Parents who leave children in searing-hot vehicles during the hot summer months are placing their children at risk.
"Vehicles can become extremely hot, even with the windows slightly down," Kingman police Cpl.
Tracie McKnight said.
"It doesn't take long for a child to suffer from heat stroke."
Jackson, a family practice physician at Cerbat Medical Center in Kingman, said extreme heat can affect infants and small children more than adults.
"When temperatures get up to 105 the body tries to do its best to sweat - that's how the body gets rid of heat.
The capillaries in the skin dilate," Jackson said.
"But losing water when sweating causes the heart to pump harder - leading a child's capillaries to dilate and causing the child to lose fluids through sweating."
Jackson said this leads to heat exhaustion and stroke.
Symptoms include seizures, vomiting and mental instability.
"In hot weather heat stroke can lead to permanent disability or death in a very short time," Jackson said.

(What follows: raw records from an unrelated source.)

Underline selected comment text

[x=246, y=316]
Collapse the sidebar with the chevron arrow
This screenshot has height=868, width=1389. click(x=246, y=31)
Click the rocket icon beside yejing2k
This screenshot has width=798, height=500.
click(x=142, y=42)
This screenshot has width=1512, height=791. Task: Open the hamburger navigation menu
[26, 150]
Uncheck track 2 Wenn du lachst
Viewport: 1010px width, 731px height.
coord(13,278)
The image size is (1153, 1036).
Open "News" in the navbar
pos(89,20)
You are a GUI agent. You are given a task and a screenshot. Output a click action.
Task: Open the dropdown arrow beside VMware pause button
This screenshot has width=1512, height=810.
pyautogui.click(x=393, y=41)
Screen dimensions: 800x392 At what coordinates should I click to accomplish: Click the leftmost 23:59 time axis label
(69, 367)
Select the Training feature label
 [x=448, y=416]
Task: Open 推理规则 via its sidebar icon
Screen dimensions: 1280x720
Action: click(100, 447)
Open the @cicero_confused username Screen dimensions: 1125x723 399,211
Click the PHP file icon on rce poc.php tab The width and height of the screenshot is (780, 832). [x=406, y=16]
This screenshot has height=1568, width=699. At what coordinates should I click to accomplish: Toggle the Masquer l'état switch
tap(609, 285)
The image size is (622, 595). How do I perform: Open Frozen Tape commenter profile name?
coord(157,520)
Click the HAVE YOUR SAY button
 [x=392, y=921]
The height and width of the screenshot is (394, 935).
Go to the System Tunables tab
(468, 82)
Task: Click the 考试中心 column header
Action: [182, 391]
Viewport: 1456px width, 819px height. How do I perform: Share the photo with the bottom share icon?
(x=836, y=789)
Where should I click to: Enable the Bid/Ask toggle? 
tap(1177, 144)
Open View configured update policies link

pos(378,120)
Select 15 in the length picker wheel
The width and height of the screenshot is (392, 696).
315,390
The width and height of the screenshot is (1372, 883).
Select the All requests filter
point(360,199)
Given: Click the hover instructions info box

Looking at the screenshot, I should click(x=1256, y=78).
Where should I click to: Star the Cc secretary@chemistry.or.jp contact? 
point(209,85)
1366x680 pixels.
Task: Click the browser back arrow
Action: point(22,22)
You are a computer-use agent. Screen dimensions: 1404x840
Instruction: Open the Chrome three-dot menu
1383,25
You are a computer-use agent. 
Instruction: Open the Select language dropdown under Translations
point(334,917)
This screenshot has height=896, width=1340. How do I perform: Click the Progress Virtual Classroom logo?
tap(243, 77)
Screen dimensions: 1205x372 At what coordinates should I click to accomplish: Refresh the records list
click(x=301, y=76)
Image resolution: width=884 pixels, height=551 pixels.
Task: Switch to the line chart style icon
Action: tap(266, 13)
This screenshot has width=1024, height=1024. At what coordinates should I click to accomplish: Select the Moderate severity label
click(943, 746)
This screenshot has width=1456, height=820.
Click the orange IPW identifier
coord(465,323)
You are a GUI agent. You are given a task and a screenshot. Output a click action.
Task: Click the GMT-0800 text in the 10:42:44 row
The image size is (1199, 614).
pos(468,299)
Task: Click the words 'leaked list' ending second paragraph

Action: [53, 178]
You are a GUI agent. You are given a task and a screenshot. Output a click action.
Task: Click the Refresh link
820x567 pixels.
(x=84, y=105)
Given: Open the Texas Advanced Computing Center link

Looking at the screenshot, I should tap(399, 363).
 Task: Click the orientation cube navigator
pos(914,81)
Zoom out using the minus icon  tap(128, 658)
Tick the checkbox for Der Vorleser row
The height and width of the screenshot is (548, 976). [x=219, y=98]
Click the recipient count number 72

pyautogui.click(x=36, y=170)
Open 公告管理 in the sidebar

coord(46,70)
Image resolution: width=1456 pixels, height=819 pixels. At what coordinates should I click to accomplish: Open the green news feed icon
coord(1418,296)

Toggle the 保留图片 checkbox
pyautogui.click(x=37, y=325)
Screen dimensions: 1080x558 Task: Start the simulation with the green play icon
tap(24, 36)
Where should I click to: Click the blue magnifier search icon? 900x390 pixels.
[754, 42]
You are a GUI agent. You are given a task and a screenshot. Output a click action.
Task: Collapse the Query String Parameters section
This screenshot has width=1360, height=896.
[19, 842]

Each summer more than 30 children die from heat stroke in vehicles parked in the heat, according to the National SAFE KIDS Campaign.
The National Weather Service predicts a summer that will be warmer and dryer than usual.
For Kingman that means temperatures into the 100s.
The SAFE KIDS Campaign warns parents to be vigilant about their children's safety during days when temperatures are 80 degrees or higher by offering the additional precautions:
o Keep cars locked at all times, even in the garage or driveway.
o Teach children not to play in or around cars.
o If a child is locked inside a car, get him out and dial 911 immediately.
o Always make sure all children passengers have left the car after trips.